“Well, I made history, didn’t I,” Rep. Kevin McCarthy quipped Tuesday after becoming the first speaker of the House voted out of the office. Perhaps the only upside for the nation’s suddenly destabilized legislative branch is that the House of Representatives has a clean slate now; the personal animosities that some lawmakers — including a crucial bloc of his fellow Republicans — hold toward Mr. McCarthy (Calif.) are no longer relevant. And his desperation for the gavel is no longer exploitable. The chamber has a chance to make itself more functional.
Though Mr. McCarthy’s speakership heretofore was hardly distinguished by principled decisions, as opposed to appeasement of his slender majority’s far-right fringe, his downfall ironically came as punishment for a good deed: his surprise weekend decision to shake hands with Democrats on a short-term budget deal, keeping the government open but drawing a leadership challenge from a small number of ultraconservatives. The eight mutinying members of his party, led by Matt Gaetz (Fla.), were angry that Mr. McCarthy committed the apparently unforgivable sin of bridging the partisan divide in the national interest.

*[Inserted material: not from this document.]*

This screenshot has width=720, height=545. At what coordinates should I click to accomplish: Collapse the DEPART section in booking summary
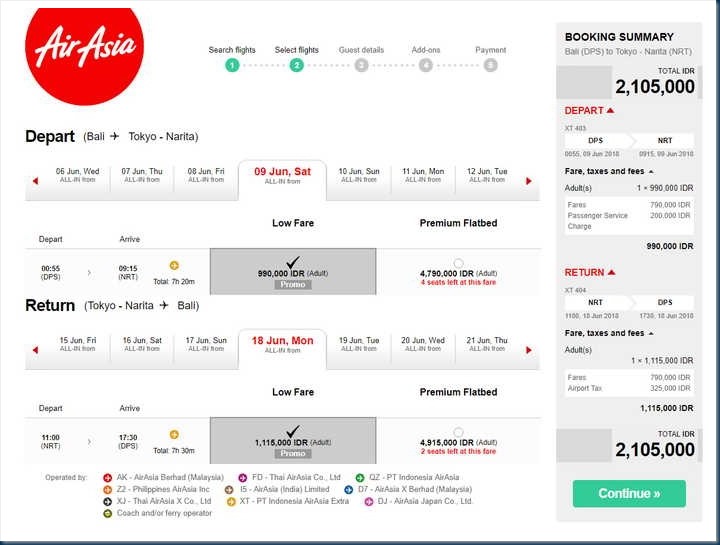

It would have taken just a handful of Democrats to keep Mr. McCarthy in the speaker’s chair. But some of Mr. McCarthy’s less praiseworthy actions came back to haunt him. Democrats could not forgive Mr. McCarthy’s groveling before Donald Trump after the Jan. 6, 2021, attack on the Capitol, a legitimate grievance he aggravated by opening a bogus impeachment inquiry against President Biden. He refused to offer Democrats any concessions in exchange for their help keeping him on as speaker. Instead, Mr. McCarthy claimed on national television that they wanted to shut down the government. More grace, and less partisanship, might have resulted in a different outcome.
It’s unclear how the House will pick a new leader, though two candidates, Majority Leader Steve Scalise (La.) and Judiciary Committee Chair Jim Jordan (Ohio), have come forward. On the off chance anyone in the House is interested in ending the chaos, one way to do it would be for whichever Republican next takes the speakership to deal with Minority Leader Hakeem Jeffries (N.Y.), soliciting Democrats’ support and outlining the road forward on the budget as well as on the unresolved matter of military assistance to Ukraine. Mr. Jeffries and other Democrats, in turn, would have to lend at least tacit support — in the form of voting “present” on matters such as the speaker’s election, which would disempower the GOP ultras by changing the math needed to elect the chamber’s leader — without demanding a pound of flesh.
In this hyperpartisan era, that much comity and pragmatism might be too much to hope for. Even less likely, though also in the national interest, would be for moderate members of each party to assert themselves. Only eight Republicans were reckless enough to vote against Mr. McCarthy; more than 200 others understood that chaos isn’t conducive to sound policymaking; 32 of those are members of the Problem Solvers Caucus, which is dedicated to bipartisan solutions. They come much closer to representing America’s broad middle than does the GOP fringe — or even the rest of the House Republicans. If they were willing to partner with Democrats more often, they could be a more formidable voting bloc capable of sidelining House GOP radicals.
No matter the circumstance, nobody should accept the speakership without more job security than Mr. McCarthy had. To become speaker in the first place, he courted the right fringe by agreeing to amend the “motion to vacate” rule so that any one member could force the chamber to consider firing him. Whoever comes next should insist that the bar be much higher. The last time House ultraconservatives foiled Mr. McCarthy’s ambitions, during the 2015 speaker’s race, then-Rep. Paul D. Ryan (R-Wis.) set conditions on agreeing to take the gavel after Mr. McCarthy’s bid fell flat among the ultras.
Getting at least that much right is not some arcane matter but a national necessity. The House GOP’s next leader will immediately face negotiations with the White House and the Democratic-controlled Senate on funding the government, with a shutdown as the price of failure. If the next speaker is not at least marginally more empowered, as opposed to constantly fearful of another ouster attempt driven by online activists or conservative media personalities, the chaos will continue.